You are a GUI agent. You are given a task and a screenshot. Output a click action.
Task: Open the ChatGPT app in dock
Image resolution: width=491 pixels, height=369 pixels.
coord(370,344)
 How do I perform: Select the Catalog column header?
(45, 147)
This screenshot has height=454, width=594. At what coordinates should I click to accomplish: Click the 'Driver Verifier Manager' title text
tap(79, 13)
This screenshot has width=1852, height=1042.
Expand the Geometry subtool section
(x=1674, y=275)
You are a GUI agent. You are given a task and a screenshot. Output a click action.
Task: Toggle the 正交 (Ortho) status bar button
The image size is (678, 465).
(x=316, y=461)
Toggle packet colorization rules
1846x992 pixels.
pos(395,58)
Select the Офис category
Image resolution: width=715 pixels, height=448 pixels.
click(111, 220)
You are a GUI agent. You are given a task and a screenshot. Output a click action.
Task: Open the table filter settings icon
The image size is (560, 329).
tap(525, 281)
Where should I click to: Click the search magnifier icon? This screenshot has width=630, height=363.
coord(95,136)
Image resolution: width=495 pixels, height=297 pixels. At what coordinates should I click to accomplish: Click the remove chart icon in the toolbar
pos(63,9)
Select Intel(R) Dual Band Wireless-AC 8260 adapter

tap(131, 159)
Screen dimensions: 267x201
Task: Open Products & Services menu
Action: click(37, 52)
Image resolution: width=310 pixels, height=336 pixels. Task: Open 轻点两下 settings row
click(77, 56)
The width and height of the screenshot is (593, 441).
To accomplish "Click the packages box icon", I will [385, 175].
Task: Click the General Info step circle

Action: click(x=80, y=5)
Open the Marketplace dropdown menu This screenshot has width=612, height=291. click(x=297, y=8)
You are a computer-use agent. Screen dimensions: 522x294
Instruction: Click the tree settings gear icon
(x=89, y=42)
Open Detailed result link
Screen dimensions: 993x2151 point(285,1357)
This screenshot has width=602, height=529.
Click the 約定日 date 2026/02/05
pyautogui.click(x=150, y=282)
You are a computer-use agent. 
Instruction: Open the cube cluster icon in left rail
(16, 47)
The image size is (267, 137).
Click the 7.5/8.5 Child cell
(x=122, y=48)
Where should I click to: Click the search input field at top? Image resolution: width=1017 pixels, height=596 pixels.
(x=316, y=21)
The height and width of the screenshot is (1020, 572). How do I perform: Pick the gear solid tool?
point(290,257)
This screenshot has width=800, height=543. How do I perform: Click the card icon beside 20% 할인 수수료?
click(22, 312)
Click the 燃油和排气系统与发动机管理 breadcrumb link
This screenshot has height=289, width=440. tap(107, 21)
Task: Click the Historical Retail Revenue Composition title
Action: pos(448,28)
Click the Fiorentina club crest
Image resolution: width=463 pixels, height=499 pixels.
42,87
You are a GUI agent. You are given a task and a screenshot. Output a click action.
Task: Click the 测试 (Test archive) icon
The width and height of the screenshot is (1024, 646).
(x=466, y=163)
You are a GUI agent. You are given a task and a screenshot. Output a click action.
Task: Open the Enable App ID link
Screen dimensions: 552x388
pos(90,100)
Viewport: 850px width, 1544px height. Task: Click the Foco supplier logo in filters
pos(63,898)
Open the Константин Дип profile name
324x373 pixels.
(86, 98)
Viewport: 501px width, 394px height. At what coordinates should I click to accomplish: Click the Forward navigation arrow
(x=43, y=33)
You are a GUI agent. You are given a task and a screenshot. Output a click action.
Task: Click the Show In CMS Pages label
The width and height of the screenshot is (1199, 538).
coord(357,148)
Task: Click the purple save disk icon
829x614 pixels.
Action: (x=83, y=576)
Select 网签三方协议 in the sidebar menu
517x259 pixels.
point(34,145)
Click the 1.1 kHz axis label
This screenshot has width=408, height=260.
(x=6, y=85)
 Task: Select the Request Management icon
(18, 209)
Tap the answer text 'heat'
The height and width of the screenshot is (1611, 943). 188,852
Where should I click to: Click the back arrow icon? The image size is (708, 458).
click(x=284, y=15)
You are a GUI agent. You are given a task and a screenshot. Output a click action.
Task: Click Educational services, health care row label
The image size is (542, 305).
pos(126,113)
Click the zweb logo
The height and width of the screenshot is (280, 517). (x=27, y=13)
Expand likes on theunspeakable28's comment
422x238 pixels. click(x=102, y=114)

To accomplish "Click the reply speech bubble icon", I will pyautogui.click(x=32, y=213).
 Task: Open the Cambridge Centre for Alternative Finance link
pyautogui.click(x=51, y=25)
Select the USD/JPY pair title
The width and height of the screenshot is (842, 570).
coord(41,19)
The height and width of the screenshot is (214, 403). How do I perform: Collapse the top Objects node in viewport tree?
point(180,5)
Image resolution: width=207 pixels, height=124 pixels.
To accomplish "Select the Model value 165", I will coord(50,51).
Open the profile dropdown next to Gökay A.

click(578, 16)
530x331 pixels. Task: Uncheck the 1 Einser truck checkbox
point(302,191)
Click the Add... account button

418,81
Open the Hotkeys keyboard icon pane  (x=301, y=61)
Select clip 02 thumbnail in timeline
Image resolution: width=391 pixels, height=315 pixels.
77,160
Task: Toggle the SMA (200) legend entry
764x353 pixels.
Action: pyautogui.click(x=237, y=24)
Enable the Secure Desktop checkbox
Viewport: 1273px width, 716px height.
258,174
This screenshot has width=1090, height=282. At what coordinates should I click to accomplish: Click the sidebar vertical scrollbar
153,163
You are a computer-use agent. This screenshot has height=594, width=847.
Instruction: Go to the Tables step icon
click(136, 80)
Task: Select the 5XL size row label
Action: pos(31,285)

**Exercise instructions**
Count each line above that has the word "Enable" in it, and write down nothing but the total.

**Output for this exercise**
2